According to the paper, Vivendi is determined to secure a commitment from Mediaset to commit to negotiations and drop the threat of legal action ahead of any talks.
Mediaset’s case against Vivendi is set for its first court hearing at the end of March.
According to another source cited by Les Echos, Mediaset could be prepared to drop its legal action if Vivendi committed to transfer €1.5 billion – the amount claimed by the group in compensation for the lost business as a result of Vivendi’s pulling out of the deal concluded between the pair in April.
The paper also reports that, among bankers following the saga, scenarios that could make sense include a sale of Mediaset as a whole to Vivendi, and the acquisition of Mediaset Premium by Telecom Italia – in which Vivendi is the controlling shareholder – along with the sale of Mediaset España to Vivendi.
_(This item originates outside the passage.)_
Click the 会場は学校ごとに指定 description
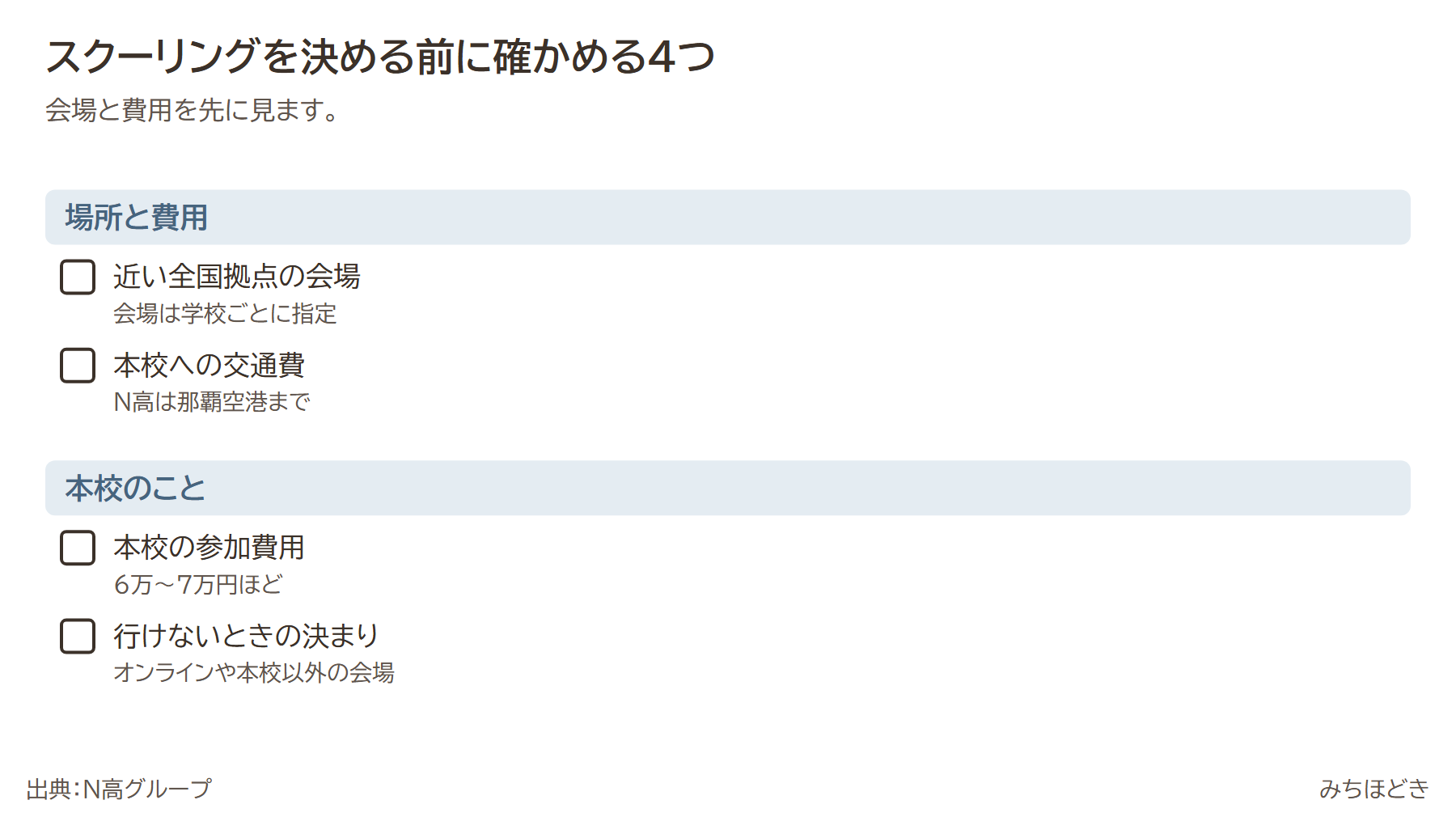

Vivendi currently holds just shy of 30% of Mediaset after a series of acquisitions of shares at the end of last year.
The report of a possible new initiative by Vivendi to break the deadlock between the pair follows separate reports in the Italian press that Mediaset is close to striking a deal with rival pay TV player Sky over the future of the loss-making Premium.
Italian regulator AGCOM is due to rule on whether Vivendi should be allowed to retain both a controlling stake in Telecom Italia and a sizeable stake in Mediaset in the coming weeks.
Mediaset last month reset its pay TV strategy, making its pay TV channels and content available to other operators and opening up its domestic digital-terrestrial pay TV platform to all third-party content players.
The company said it would set up a new structure to participate in key sports rights bids, but that its approach to rights would be “opportunistic” and based on achieving a “sustainable business”.